YOUR INSTRUCTIONS — Repeat the lines from the line with "This screenshot has" to the line with "Given: Check the 苗字のみ(完全一致) checkbox" in the listing below, keeping both end lines and adding nothing.
☆ ☆ ☆
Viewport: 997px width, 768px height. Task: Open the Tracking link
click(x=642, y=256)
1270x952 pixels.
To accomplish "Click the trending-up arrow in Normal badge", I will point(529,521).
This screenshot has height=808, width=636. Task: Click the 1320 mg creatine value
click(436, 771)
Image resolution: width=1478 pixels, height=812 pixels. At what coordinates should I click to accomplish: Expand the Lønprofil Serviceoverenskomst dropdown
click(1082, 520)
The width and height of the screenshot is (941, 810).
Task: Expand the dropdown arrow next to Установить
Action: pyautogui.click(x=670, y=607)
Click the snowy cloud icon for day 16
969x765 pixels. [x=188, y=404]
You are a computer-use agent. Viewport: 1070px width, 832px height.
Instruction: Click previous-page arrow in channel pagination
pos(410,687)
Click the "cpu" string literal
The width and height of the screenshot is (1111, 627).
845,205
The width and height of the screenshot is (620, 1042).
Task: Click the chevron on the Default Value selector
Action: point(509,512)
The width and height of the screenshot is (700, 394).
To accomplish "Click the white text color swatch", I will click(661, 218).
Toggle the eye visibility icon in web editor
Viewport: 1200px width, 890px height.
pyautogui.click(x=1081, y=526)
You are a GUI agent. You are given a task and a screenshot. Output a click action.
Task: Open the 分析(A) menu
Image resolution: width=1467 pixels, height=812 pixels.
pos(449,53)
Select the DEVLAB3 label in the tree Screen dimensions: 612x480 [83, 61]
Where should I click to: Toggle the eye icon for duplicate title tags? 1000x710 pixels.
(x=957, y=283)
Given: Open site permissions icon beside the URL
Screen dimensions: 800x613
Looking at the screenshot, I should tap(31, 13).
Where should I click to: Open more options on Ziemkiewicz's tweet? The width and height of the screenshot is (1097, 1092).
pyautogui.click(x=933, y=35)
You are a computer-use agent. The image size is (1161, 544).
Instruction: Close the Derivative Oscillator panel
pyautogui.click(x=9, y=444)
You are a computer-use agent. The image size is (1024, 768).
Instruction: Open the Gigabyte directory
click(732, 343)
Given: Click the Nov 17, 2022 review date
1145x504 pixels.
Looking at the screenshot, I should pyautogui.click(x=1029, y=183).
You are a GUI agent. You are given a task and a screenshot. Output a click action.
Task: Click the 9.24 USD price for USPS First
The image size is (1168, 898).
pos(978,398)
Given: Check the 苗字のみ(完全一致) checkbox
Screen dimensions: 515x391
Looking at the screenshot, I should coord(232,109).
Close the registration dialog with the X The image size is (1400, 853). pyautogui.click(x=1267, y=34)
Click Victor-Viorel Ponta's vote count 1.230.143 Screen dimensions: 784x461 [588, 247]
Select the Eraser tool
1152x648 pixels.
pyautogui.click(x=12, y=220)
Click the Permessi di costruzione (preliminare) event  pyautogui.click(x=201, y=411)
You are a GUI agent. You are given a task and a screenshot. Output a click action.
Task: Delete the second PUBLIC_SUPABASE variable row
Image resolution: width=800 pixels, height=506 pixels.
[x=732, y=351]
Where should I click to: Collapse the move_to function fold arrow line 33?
☆ ☆ ☆
EXERCISE RESPONSE —
This screenshot has height=808, width=636. Task: Click the 1320 mg creatine value
click(436, 771)
Image resolution: width=1478 pixels, height=812 pixels. At what coordinates should I click to accomplish: Expand the Lønprofil Serviceoverenskomst dropdown
click(1082, 520)
The width and height of the screenshot is (941, 810).
Task: Expand the dropdown arrow next to Установить
Action: pyautogui.click(x=670, y=607)
Click the snowy cloud icon for day 16
969x765 pixels. [x=188, y=404]
You are a computer-use agent. Viewport: 1070px width, 832px height.
Instruction: Click previous-page arrow in channel pagination
pos(410,687)
Click the "cpu" string literal
The width and height of the screenshot is (1111, 627).
845,205
The width and height of the screenshot is (620, 1042).
Task: Click the chevron on the Default Value selector
Action: point(509,512)
The width and height of the screenshot is (700, 394).
To accomplish "Click the white text color swatch", I will click(661, 218).
Toggle the eye visibility icon in web editor
Viewport: 1200px width, 890px height.
pyautogui.click(x=1081, y=526)
You are a GUI agent. You are given a task and a screenshot. Output a click action.
Task: Open the 分析(A) menu
Image resolution: width=1467 pixels, height=812 pixels.
pos(449,53)
Select the DEVLAB3 label in the tree Screen dimensions: 612x480 [83, 61]
Where should I click to: Toggle the eye icon for duplicate title tags? 1000x710 pixels.
(x=957, y=283)
Given: Open site permissions icon beside the URL
Screen dimensions: 800x613
Looking at the screenshot, I should tap(31, 13).
Where should I click to: Open more options on Ziemkiewicz's tweet? The width and height of the screenshot is (1097, 1092).
pyautogui.click(x=933, y=35)
You are a computer-use agent. The image size is (1161, 544).
Instruction: Close the Derivative Oscillator panel
pyautogui.click(x=9, y=444)
You are a computer-use agent. The image size is (1024, 768).
Instruction: Open the Gigabyte directory
click(732, 343)
Given: Click the Nov 17, 2022 review date
1145x504 pixels.
Looking at the screenshot, I should pyautogui.click(x=1029, y=183).
You are a GUI agent. You are given a task and a screenshot. Output a click action.
Task: Click the 9.24 USD price for USPS First
The image size is (1168, 898).
pos(978,398)
Given: Check the 苗字のみ(完全一致) checkbox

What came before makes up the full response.